Course Learning Outcomes

WHP Course Objectives

  1. Understand that history is a narrative, or a combination of narratives, shaped by the sources and perspectives you use to tell that story.

  2. Apply the evidence from sources using multiple perspectives and scales to evaluate (support, extend, or challenge) different narratives.

  3. Engage in a meaningful historical inquiry by analyzing primary and secondary sources from multiple perspectives of gender, race, and socioeconomic status, or other hierarchies to gain a deeper understanding of human history.

  4. Analyze the narrative of history using the course’s three frames: communities, networks, and production and distribution.

  5. Use historical thinking skills and reasoning practices such as scale, comparison, causation, continuity and change over time, sourcing, claim testing, and contextualization to understand and evaluate the historical narrative.

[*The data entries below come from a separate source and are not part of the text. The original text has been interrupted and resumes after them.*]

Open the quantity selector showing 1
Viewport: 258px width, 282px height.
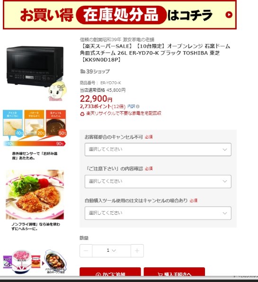111,250
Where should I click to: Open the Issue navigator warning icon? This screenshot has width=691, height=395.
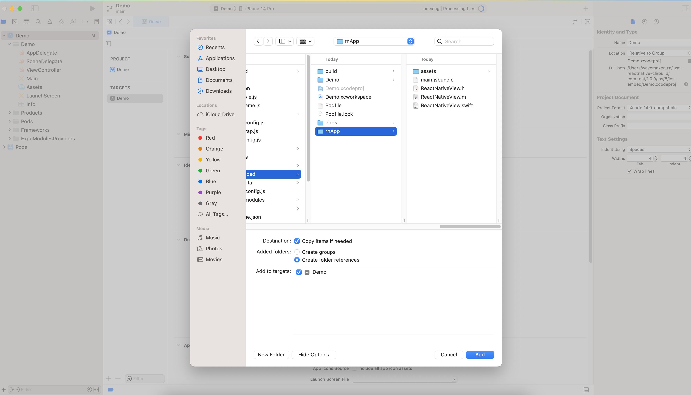[x=50, y=22]
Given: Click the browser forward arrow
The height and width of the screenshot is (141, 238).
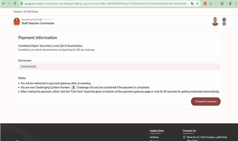Looking at the screenshot, I should [x=9, y=3].
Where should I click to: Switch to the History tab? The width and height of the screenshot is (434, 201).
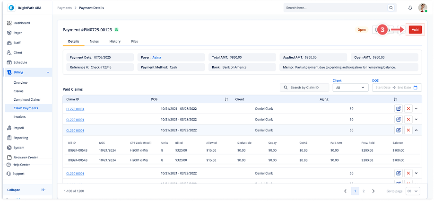click(x=115, y=41)
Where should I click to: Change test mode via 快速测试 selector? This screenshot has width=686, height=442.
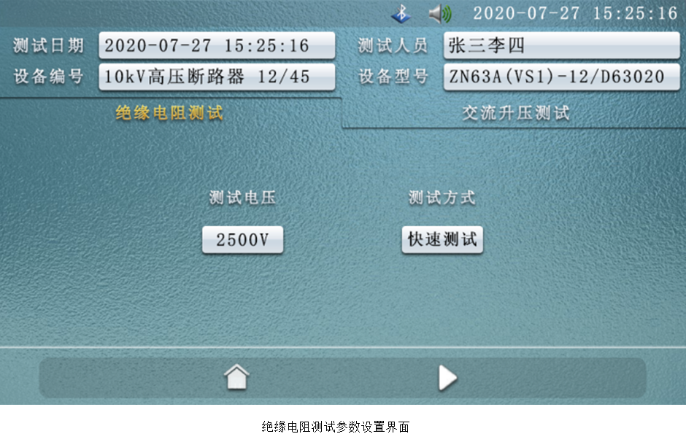pos(442,240)
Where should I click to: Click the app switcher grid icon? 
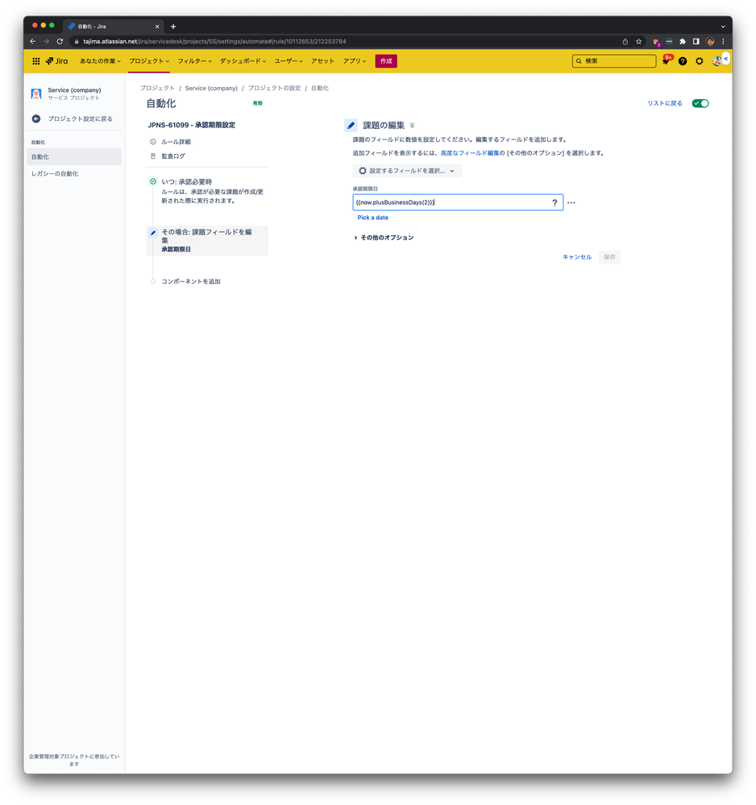click(35, 60)
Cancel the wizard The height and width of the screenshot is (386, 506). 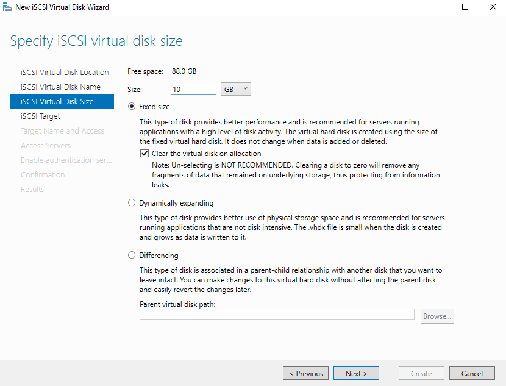[472, 373]
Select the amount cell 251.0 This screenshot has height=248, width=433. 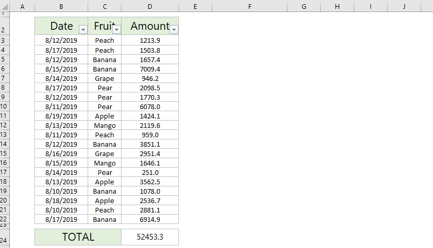[x=150, y=173]
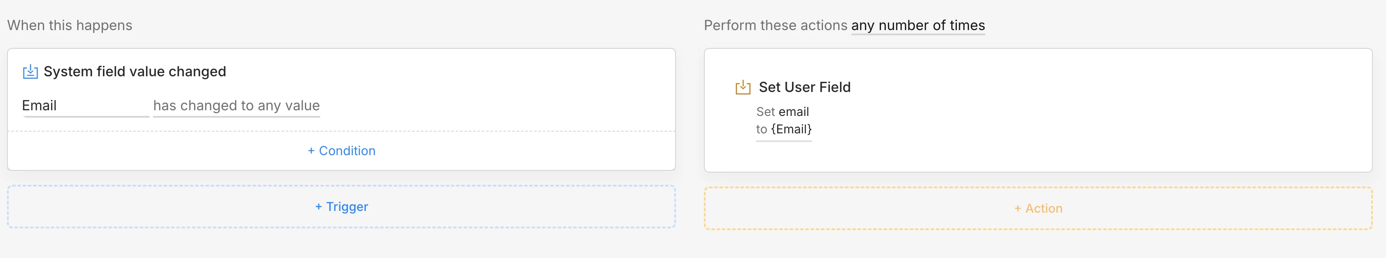The height and width of the screenshot is (258, 1386).
Task: Select the "Set User Field" action title
Action: pyautogui.click(x=804, y=87)
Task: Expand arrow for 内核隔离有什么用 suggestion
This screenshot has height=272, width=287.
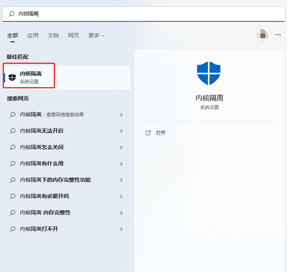Action: [121, 164]
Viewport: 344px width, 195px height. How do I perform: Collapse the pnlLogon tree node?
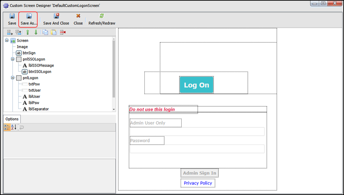(x=13, y=78)
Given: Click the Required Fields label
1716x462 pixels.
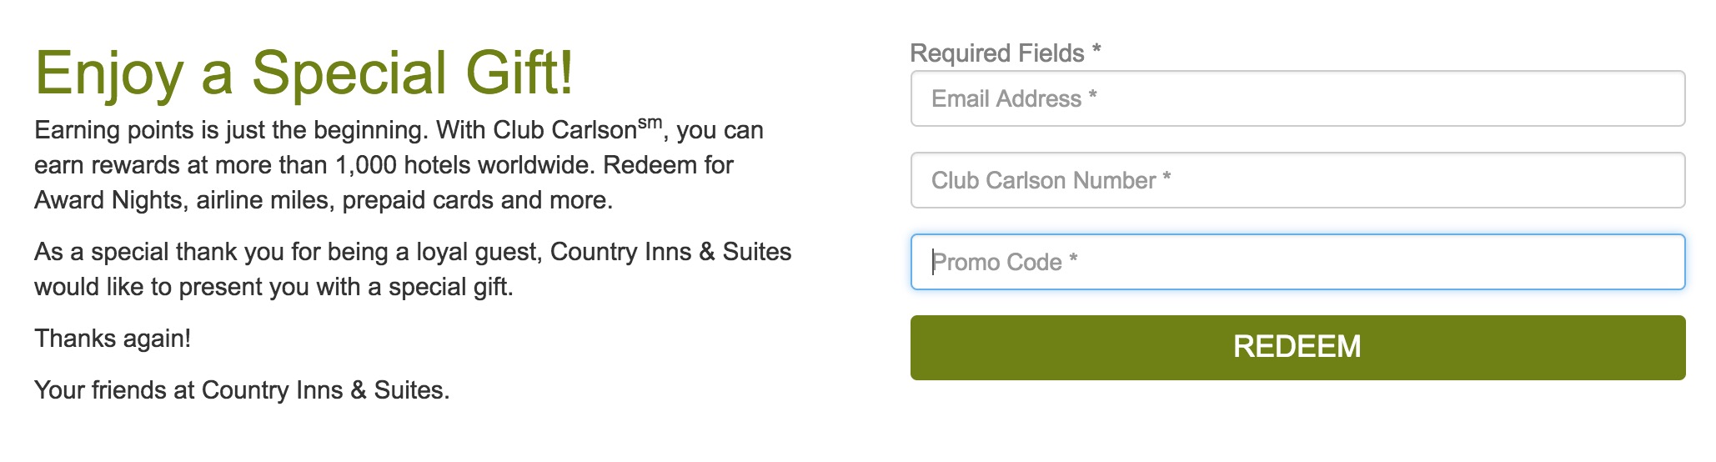Looking at the screenshot, I should pos(996,53).
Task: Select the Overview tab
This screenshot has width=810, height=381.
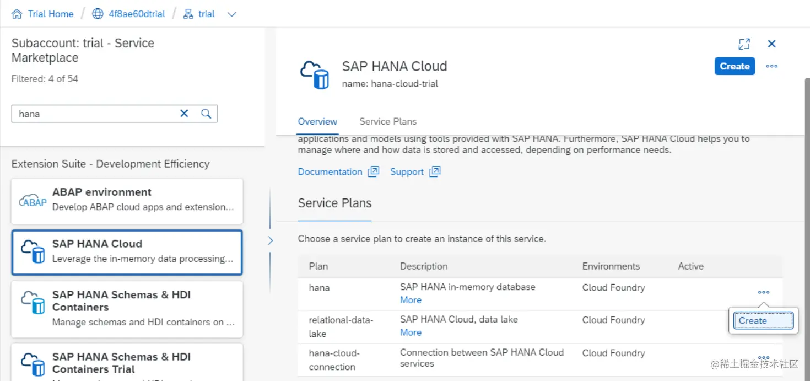Action: pos(317,121)
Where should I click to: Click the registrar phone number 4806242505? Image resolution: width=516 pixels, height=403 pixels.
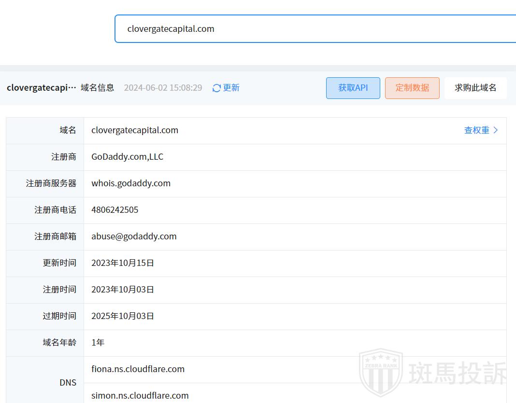(x=115, y=210)
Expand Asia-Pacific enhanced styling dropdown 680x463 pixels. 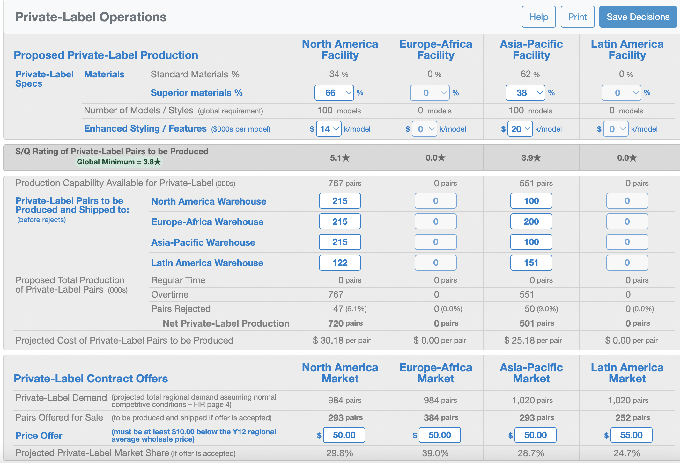click(x=520, y=129)
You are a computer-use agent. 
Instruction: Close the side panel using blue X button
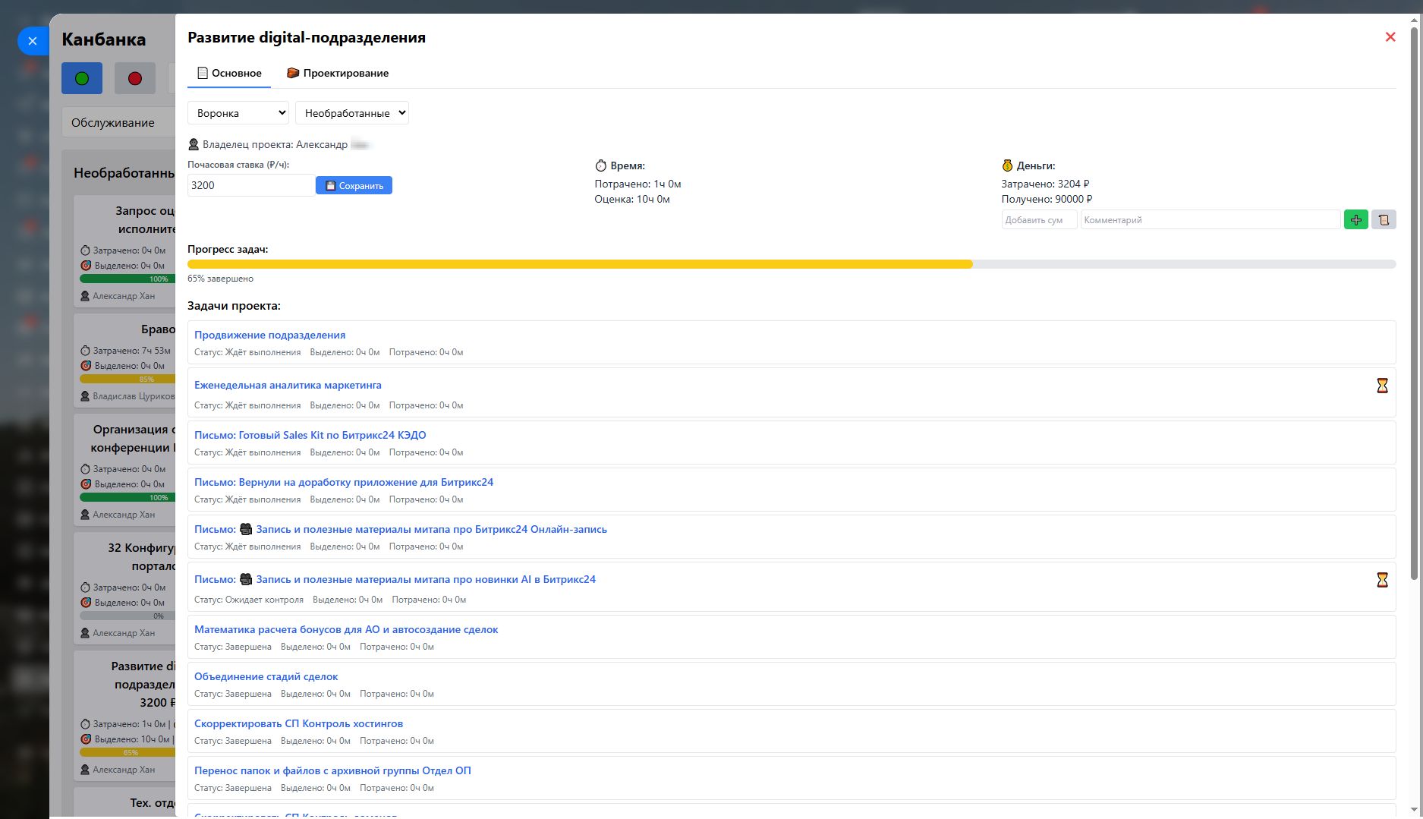33,41
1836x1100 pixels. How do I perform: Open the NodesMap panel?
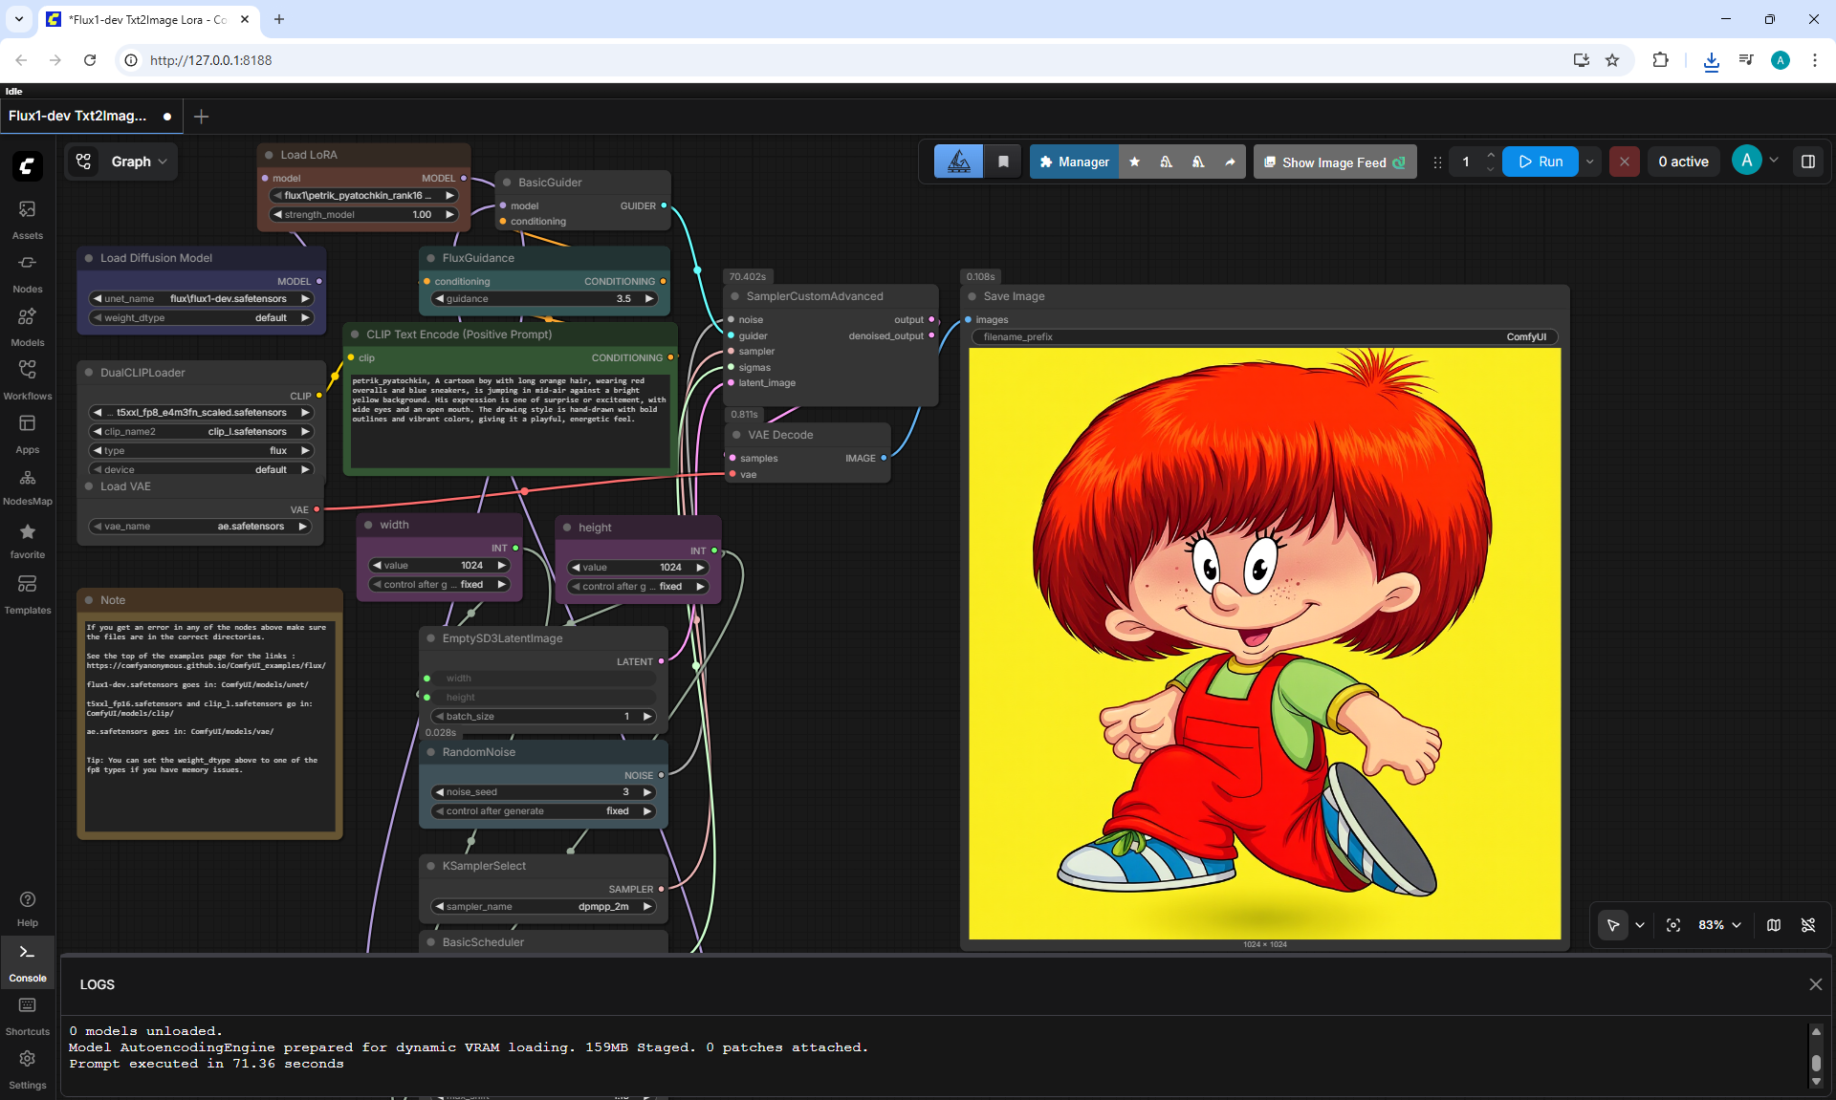27,487
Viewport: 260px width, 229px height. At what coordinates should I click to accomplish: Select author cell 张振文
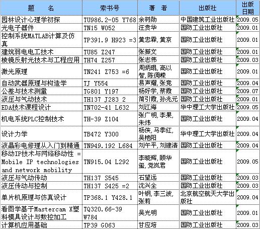tap(158, 52)
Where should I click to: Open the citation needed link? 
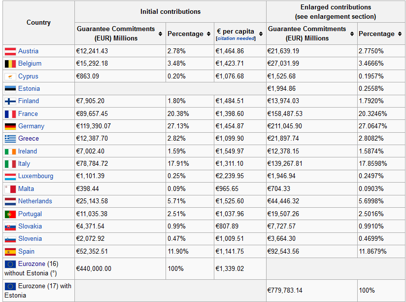click(236, 38)
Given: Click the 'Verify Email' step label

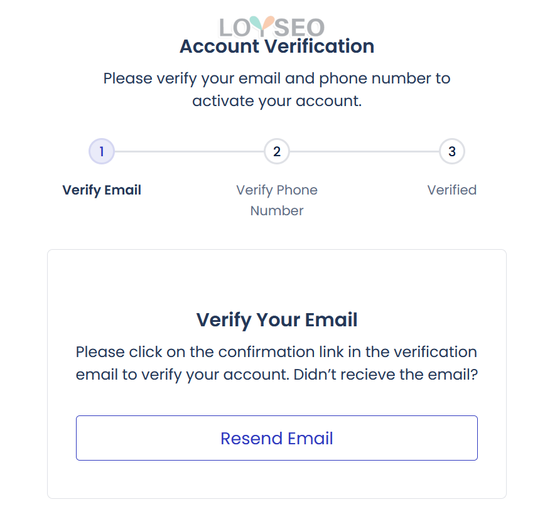Looking at the screenshot, I should pos(101,190).
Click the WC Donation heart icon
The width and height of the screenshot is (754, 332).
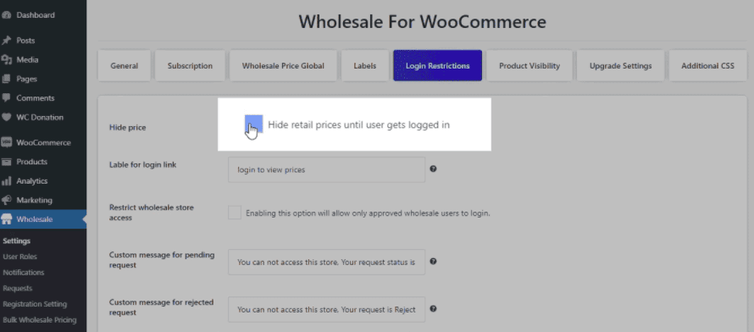[6, 117]
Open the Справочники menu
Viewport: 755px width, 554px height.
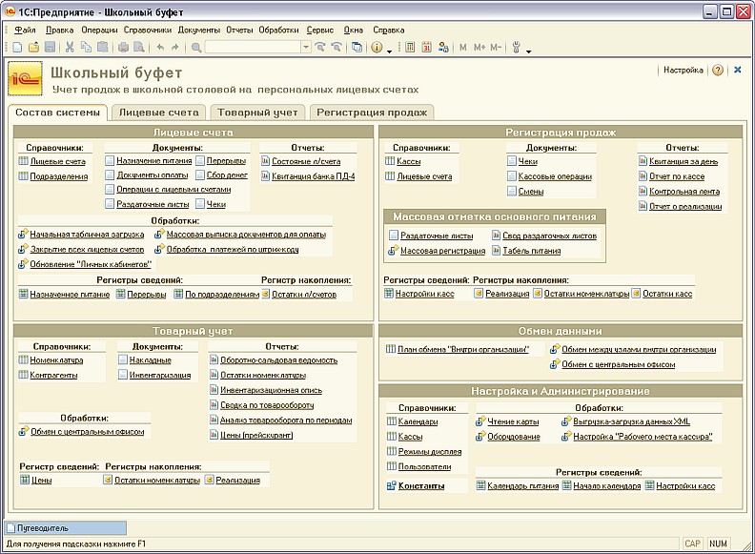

  6. Create and support arguments using historical evidence to communicate conclusions through individual or shared writing.

English 10

  1. Conduct close readings for textual details and engage in productive evidence-based discussions about the text.

  2. Collect and organize evidence from texts to support analysis in writing.

  3. Analyze the text using specific textual evidence.

  4. Interpret figurative language to uncover the connotative meaning of a text.

  5. Trace the development of ideas over the course of the text.